Records from a collection:
[Begin]
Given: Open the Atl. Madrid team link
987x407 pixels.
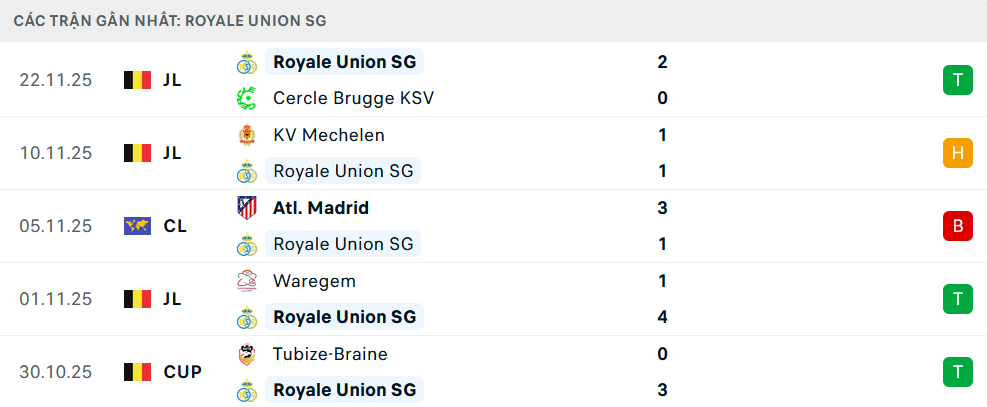Looking at the screenshot, I should click(x=320, y=208).
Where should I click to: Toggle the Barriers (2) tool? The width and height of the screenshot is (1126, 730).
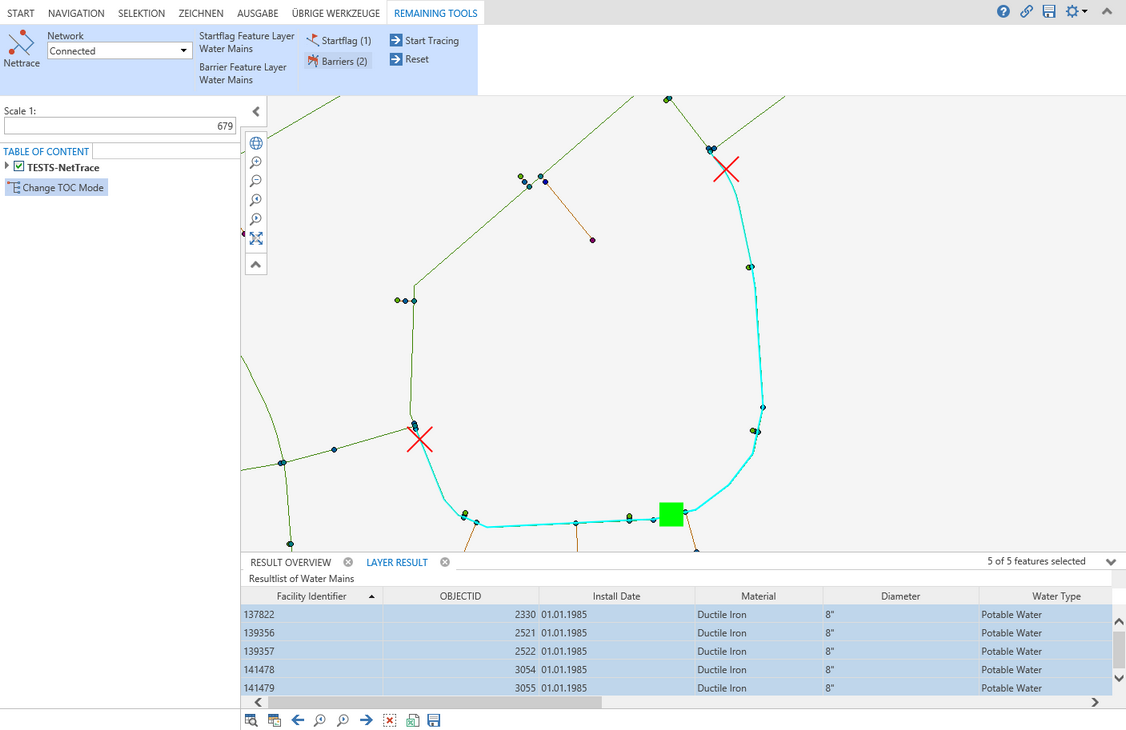tap(337, 61)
[End]
## Job
Put the rows from the line containing "Where should I" through the end of the rows, inclusive, into a two-column CSV with the columns text and answer, one line per row. Place each value in a quoted field with line breaks replaced by spaces, and leave the pictures out.

## Exercise result
text,answer
"Where should I click to: Toggle the Barriers (2) tool? The width and height of the screenshot is (1126, 730).","tap(337, 61)"